Think about all the little words that all of us use all of the time. How many times have I already typed the word, “the?” If I were speaking this, I am told I could speak about two words per second! So if I do a great deal of talking, I can spit out a ton of words!
So there are words all over the place in my daily life. I use them copiously. And I listen to others spew forth bundles of words. Words and more words all over the place. We can make a major shift, however, if we switch from the number of words to the meaning or significance of words. Here the numbers plummet. It would be true to say that most of my words are not significant. Seldom does the word, “the,” carry that much significance. There is no comparison between the two words, ‘the” and “God.”
Speaking of God brings us to the place where we can appreciate a key point in Christian theology. Words have played a crucial role in the origin and development of the Christian faith. The context of this goes back to the opening words of Genesis. There we read that God “spoke’ creation into being. Read the text. Frequently, we read that God said, “Let there be…”

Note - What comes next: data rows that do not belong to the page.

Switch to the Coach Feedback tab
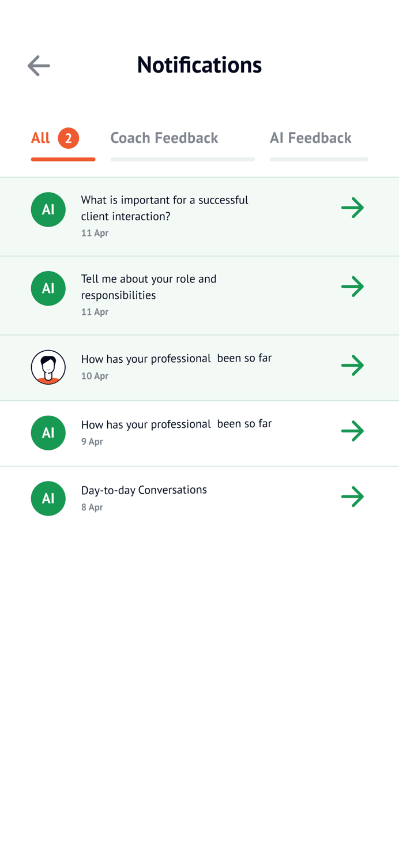The width and height of the screenshot is (399, 865). (x=164, y=138)
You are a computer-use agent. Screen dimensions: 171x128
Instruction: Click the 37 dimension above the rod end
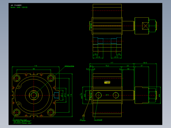142,66
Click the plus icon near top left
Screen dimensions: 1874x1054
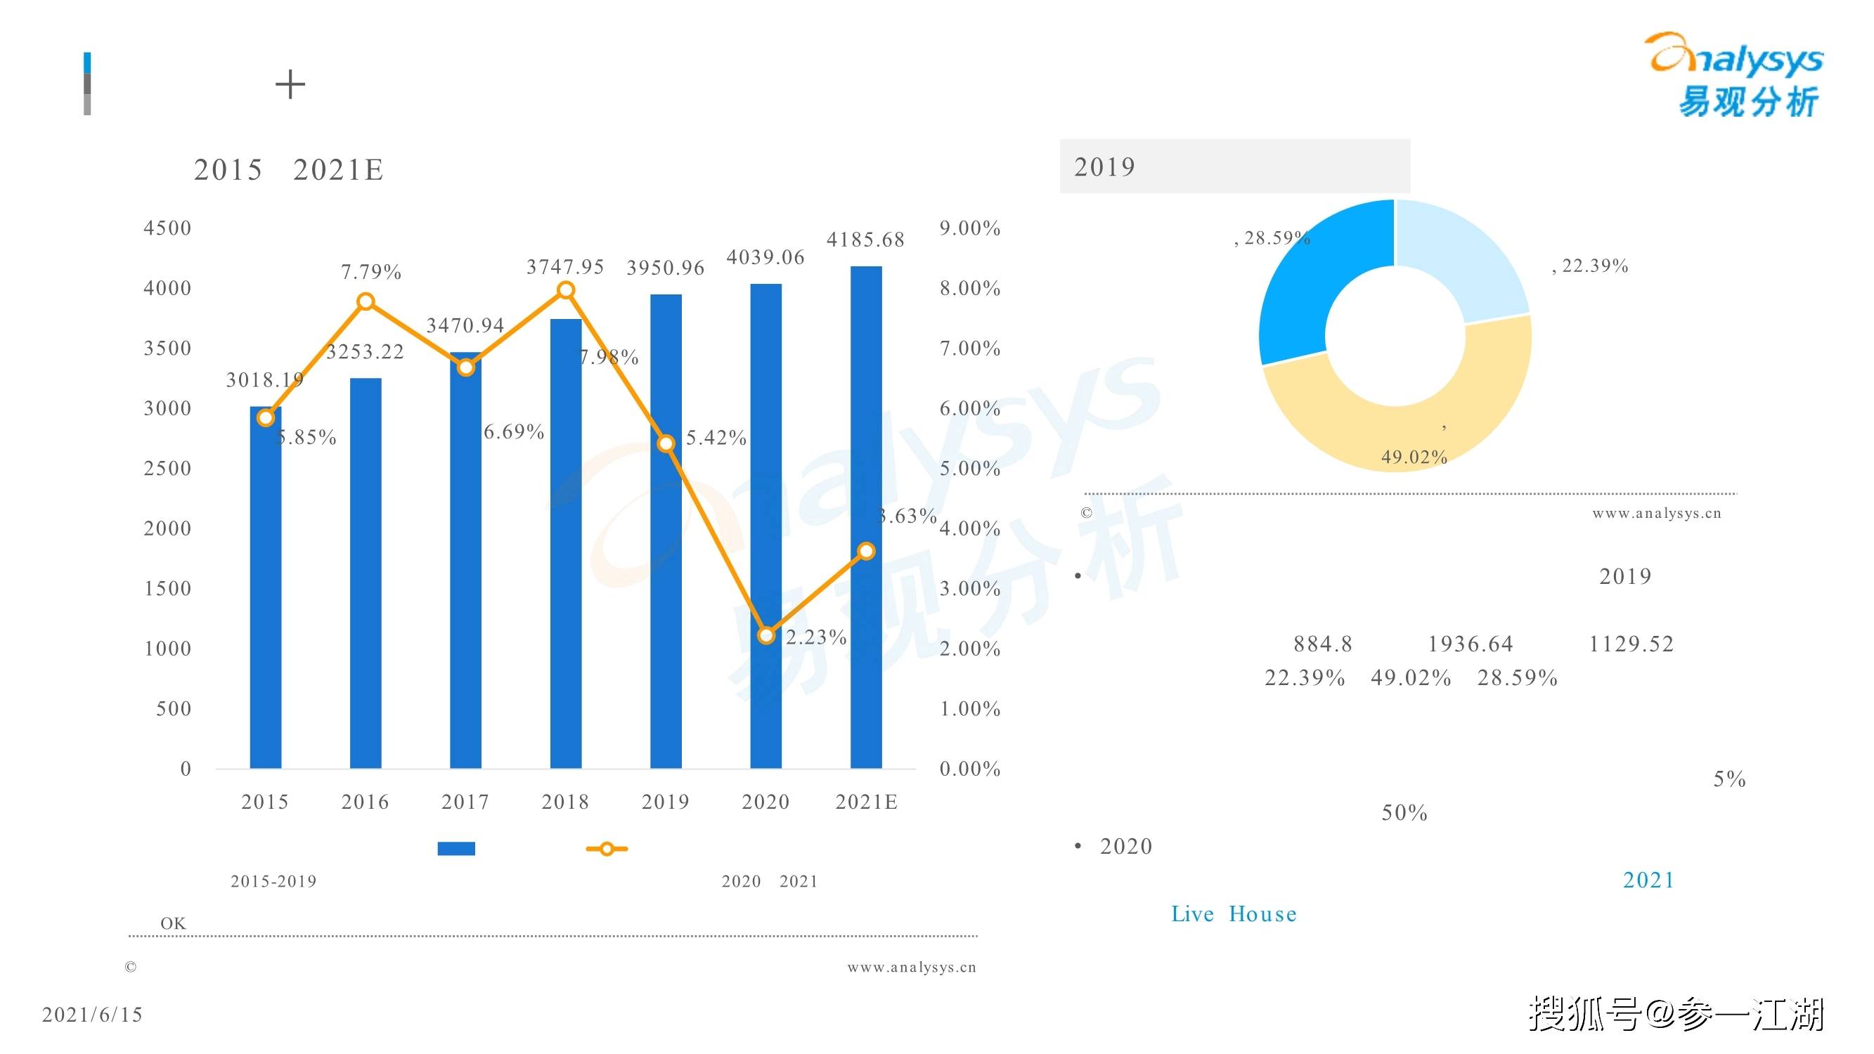pyautogui.click(x=288, y=84)
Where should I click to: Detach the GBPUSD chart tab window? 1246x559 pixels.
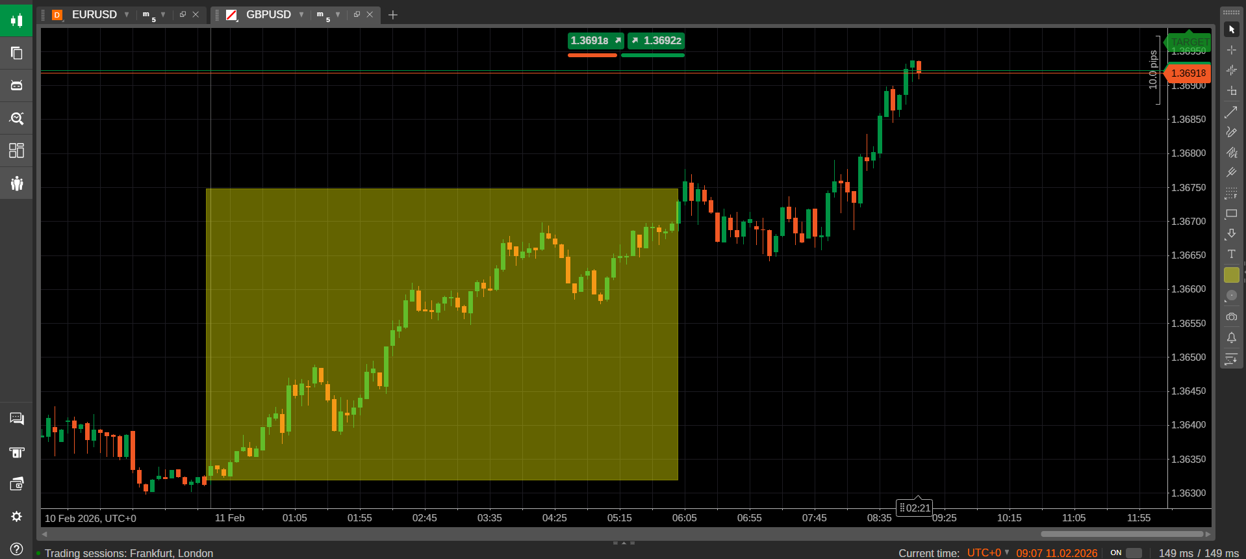[x=357, y=14]
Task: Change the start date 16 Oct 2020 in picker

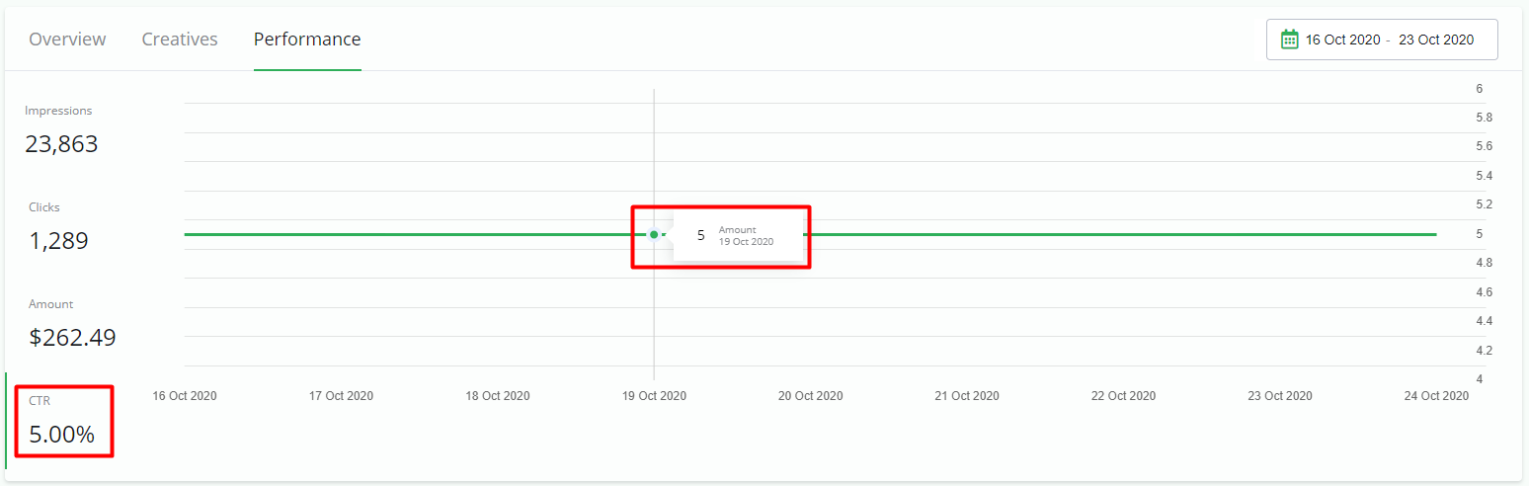Action: point(1342,40)
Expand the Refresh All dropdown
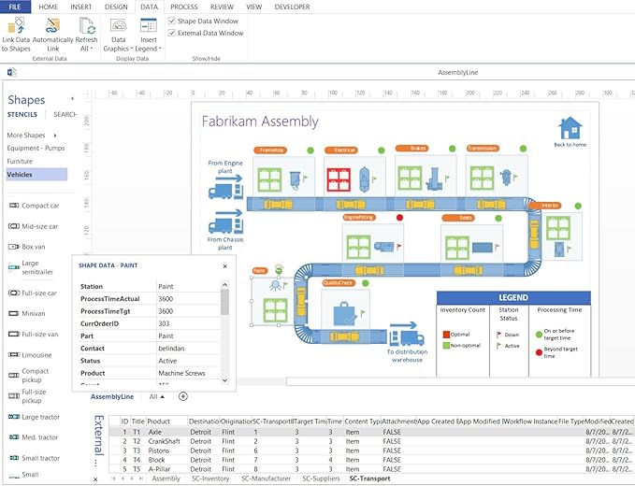 (x=86, y=49)
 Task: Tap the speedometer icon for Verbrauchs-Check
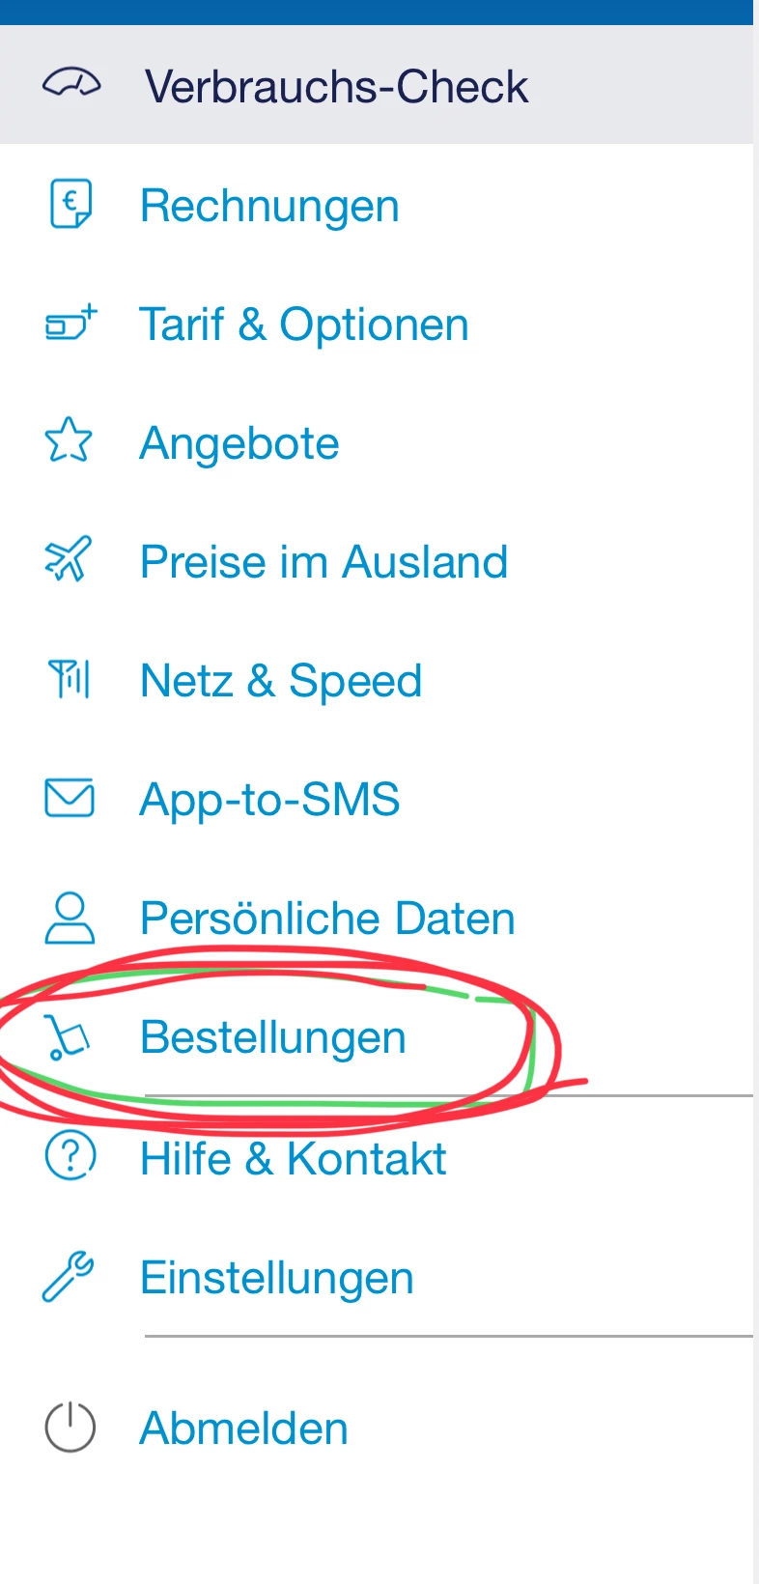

In Christian theology it gets even more specific. John’s Gospel tells us that at some point in history, “The Word became flesh and dwelt among us.” (1:14) That verse is the basis of my own personal theology. Essentially it says that God comes to be present in our very midst. Radically God chose to become human. God embodied the very truth and life God wants us to follow. Because the Word became flesh, we now have a model---Jesus---who shows us a way.
The beauty and simplicity of this is it only took one Word---the Word of God. The same Word that God spoke into creation now became part of creation. The intent of the Word become flesh was that we all be healed and enabled to live the life God ardently desires we all lead. Finally, it is about more than words. It is about life. We can talk about it. But the call is to live it!